Jillian Tamaki
 

Thoughts on Context, in which The Author rambles on Sloth, Musical Instruments, and Public Television

Jan 31st, 2010

Gourd Drum (Ipu Hula or Ipu Heke), 19th century, Hawai’i

I’ve been feeling shitty about not going to museums lately. I mean, why exactly does one put up with the crappy things about the City if not to take occasionally take advantage of the wonderful things?

And I missed the MoMA Bauhaus show. Boo.

Anyway. I was thinking I might go somewhere tomorrow. This Met exhibit of Oceanic instruments looks pretty cool. They’re something so beautiful about an object for which you intuitively know its use. Sam and I were talking about this the other day when we observed that he immensely, surprisingly, enjoys kitchen supply stores despite the fact he doesn’t cook.

For many of the instruments, you can listen to curators speak about cultural uses and hear audio of them being played. The site is simplistic, but it offered a glimmer of how museums could harness interactivity to reach many more people and, more importantly, deliver a more thorough understanding of the subjects at hand.

Context is important.

I’m currently working my way through a PBS documentary series called Art: 21, about fine art in the 21st century. 3 or 4 contemporary artists are profiled per episode, and the experience is so RICH. You’re brought into someone’s studio, peeking in on them working, speaking to their family, oftentimes their subjects, hearing memories of their childhood. So much more compelling and accessible to hear it from the artists’ mouth versus reading a curatorial text. You realize how much of creativity is simply exploring things that perplex you or that you’re curious about. Didactics come later. Or, perhaps, full meanings are discovered through the process of creation.

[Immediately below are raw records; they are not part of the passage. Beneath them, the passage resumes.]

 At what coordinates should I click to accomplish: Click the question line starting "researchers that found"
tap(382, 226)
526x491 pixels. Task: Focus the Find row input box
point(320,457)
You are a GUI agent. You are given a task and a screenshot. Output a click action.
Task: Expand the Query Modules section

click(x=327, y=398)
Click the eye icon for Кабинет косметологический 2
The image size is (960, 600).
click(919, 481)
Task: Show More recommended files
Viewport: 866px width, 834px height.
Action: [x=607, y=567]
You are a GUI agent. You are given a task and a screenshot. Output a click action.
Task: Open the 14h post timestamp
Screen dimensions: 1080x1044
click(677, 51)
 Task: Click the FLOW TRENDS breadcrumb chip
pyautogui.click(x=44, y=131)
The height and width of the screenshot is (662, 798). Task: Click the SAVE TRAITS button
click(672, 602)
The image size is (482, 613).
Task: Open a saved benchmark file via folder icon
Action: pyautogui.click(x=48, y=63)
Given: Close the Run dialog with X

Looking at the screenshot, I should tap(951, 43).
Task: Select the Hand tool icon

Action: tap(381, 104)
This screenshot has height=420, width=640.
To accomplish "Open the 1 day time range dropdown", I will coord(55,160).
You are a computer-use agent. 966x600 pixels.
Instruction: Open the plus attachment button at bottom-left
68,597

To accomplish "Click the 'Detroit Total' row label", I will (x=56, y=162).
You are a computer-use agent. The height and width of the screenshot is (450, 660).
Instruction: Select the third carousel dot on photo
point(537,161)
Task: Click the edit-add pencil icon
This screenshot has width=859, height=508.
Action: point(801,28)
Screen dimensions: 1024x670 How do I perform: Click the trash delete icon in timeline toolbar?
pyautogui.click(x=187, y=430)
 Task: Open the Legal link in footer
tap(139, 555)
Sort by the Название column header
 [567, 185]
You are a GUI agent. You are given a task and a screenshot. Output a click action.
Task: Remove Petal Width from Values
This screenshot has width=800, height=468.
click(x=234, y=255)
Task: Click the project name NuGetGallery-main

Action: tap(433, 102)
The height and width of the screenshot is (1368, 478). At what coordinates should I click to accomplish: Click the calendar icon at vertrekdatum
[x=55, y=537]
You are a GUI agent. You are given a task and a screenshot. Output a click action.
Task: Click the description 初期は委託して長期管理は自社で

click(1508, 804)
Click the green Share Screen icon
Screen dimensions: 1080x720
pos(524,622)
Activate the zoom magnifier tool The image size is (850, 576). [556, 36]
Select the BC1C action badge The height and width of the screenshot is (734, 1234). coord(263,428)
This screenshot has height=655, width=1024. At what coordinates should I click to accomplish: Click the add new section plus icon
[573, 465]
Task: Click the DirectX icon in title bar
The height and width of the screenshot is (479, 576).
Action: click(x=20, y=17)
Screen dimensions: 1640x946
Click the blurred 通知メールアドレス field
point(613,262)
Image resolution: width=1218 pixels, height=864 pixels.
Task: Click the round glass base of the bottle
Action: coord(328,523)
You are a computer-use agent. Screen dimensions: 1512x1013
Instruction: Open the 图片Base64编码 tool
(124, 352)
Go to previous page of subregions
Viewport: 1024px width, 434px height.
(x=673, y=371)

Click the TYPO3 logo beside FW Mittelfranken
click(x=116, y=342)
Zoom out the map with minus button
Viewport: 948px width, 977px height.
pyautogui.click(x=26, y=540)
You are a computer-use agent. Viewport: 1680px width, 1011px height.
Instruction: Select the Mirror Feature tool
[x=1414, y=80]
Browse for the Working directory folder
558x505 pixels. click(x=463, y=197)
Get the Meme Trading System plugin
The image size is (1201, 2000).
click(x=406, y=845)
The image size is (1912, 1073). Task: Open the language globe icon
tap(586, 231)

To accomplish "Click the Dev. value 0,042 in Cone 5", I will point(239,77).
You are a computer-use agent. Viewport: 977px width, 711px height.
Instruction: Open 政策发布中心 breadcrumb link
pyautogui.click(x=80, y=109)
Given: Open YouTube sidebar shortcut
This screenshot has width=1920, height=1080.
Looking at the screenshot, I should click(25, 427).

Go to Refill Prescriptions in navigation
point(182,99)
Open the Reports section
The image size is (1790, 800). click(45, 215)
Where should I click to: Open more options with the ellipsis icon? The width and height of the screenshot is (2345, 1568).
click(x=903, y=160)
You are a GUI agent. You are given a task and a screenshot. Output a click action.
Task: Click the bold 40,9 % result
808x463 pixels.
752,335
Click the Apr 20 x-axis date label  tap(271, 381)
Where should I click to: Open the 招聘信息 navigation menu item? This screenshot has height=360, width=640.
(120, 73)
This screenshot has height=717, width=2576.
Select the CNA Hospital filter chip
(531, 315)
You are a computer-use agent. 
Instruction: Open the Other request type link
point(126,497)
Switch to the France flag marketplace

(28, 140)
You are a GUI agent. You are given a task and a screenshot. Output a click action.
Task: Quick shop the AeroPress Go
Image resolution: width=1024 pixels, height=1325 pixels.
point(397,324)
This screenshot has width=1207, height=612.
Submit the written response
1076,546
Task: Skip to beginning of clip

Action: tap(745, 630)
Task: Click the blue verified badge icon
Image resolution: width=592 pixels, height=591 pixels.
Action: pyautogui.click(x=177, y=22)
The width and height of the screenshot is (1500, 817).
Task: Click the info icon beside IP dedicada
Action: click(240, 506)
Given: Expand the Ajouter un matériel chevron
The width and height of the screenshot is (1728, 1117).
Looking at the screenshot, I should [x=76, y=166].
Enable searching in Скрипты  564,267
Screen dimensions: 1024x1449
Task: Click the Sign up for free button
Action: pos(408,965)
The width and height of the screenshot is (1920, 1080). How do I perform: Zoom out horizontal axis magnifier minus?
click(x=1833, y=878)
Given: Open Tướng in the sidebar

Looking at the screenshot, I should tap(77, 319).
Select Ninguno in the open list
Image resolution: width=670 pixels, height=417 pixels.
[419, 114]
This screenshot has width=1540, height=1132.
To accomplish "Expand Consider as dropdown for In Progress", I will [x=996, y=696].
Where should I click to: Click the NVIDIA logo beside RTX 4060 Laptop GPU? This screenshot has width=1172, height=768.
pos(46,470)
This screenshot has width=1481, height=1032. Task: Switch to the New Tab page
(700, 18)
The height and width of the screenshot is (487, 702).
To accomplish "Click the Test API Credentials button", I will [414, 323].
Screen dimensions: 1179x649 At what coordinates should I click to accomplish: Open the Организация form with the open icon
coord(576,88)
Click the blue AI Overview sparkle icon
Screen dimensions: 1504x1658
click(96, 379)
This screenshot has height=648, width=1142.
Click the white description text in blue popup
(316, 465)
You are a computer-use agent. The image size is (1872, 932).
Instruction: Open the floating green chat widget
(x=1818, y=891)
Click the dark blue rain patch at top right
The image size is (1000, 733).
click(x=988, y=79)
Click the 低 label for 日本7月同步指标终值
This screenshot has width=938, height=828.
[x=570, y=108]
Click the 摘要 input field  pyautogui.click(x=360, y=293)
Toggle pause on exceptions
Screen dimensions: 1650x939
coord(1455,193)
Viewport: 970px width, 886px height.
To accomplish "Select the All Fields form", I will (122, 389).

On illustration. Illustration has always been a late adopter, often reinterpreting or refashioning artistic “styles” several decades after they were conceived by the art world, and applying them to commercial purposes. It’s kind of a nostalgic form. No judgment on that (that should go without saying!). And yes, it does go the other way sometimes too (see: pop art). But! I think there’s a valuable lesson illustrators, particularly students of illustration, can learn from Fine Art… that work should come from a place of exploration and introspection. To copy a “style” is simply a superficial appropriation of someone else’s context. Someone else’s life experience, interests, travels, tics. It’s just surface. There’s nothing underneath.